Purchasing a home is still a huge challenge for most residents in Greater Vancouver. At current interest rates, a first time homebuyer earning the media household income of $75,000 will only qualify for a $300,000 mortgage. That’s far short of the benchmark price of $695,000 published by the Real Estate Board of Greater Vancouver. Our hypothetical household would have to save up $395,000 cash to purchase that condo! Short of a very generous gift from the bank of mom and dad, saving this much money is beyond the ability of most households – particularly given how much faster house prices have been rising than savings!

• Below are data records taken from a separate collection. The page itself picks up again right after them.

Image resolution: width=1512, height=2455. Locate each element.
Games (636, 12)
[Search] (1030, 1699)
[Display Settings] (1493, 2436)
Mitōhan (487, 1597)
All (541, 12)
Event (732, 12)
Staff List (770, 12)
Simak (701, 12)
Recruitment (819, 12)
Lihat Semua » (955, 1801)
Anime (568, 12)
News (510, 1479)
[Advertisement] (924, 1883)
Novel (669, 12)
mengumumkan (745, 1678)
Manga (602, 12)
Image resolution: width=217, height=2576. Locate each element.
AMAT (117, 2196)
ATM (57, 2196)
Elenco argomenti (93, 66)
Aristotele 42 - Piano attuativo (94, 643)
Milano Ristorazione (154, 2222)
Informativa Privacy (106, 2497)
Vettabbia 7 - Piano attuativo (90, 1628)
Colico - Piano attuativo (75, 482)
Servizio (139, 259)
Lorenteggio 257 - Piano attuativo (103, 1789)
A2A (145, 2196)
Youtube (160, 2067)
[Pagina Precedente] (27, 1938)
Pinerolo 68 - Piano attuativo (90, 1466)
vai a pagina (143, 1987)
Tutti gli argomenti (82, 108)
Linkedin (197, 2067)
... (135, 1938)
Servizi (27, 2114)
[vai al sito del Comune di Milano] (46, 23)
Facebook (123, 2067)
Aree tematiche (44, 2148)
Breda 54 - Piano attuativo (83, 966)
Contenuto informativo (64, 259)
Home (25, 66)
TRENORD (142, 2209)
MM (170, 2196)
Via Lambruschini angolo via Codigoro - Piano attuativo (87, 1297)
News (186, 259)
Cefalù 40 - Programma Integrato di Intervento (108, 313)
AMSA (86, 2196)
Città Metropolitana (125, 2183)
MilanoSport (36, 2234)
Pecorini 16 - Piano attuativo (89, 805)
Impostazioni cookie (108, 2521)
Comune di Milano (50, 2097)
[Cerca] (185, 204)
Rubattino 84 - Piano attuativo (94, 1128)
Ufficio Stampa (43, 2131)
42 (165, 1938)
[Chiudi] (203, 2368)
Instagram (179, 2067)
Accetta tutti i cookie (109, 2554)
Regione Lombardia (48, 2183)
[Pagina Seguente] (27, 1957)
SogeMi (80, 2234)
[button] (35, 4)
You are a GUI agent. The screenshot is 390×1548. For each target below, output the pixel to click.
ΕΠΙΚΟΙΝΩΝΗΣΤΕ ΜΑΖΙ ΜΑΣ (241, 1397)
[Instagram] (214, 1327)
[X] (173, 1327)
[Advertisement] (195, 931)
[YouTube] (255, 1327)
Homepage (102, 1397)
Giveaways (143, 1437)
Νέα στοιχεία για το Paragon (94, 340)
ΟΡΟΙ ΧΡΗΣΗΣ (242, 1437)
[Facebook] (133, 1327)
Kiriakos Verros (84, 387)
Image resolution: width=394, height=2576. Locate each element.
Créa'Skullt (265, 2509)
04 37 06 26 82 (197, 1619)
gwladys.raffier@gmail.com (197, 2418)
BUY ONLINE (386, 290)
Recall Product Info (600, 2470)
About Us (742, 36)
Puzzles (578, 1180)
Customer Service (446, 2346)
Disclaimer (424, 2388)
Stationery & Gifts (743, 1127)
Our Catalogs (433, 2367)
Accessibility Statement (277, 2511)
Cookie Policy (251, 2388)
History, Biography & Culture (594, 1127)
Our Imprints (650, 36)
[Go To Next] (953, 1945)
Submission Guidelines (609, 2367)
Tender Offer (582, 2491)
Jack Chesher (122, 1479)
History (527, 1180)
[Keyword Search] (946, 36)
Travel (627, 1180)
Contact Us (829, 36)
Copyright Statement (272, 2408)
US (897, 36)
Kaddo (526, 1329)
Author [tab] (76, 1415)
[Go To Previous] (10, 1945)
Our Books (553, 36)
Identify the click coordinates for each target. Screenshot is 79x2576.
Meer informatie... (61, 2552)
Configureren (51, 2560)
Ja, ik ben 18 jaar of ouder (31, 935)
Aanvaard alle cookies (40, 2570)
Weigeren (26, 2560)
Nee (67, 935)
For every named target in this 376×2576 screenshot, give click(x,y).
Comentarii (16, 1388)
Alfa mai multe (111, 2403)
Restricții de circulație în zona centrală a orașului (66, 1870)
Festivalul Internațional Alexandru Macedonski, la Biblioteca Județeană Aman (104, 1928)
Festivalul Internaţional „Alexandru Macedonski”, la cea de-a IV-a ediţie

But what about older households who have been saving longer, or more affluent buyers? Consider the data from Statistics Canada:
| $200,000 and over | 12.6% | Over $850,000 |
| $150,000 – $199,999 | 9.8% | $620,000-$850,000 |
| $100,000 – $149,999 | 17.8% | $395,000-$620,000 |
| $50,000-$99,999 | 30.1% | $165,000-$395,000 |
| Under $50,000 | 29.7% | < $165,000 |
The price of a “representative” townhouse is over $1 million, meaning that less than 10% of first time buyers can step directly into townhouse ownership.
In the distant past, young families bought a detached home as their “starter”. More recently, young families might have started with a condo, then stepped directly into a detached home. Today, however, the price gap between condos and detached homes is simply too great. Townhouses provide a more affordable, and indeed sustainable, option for families to grow into.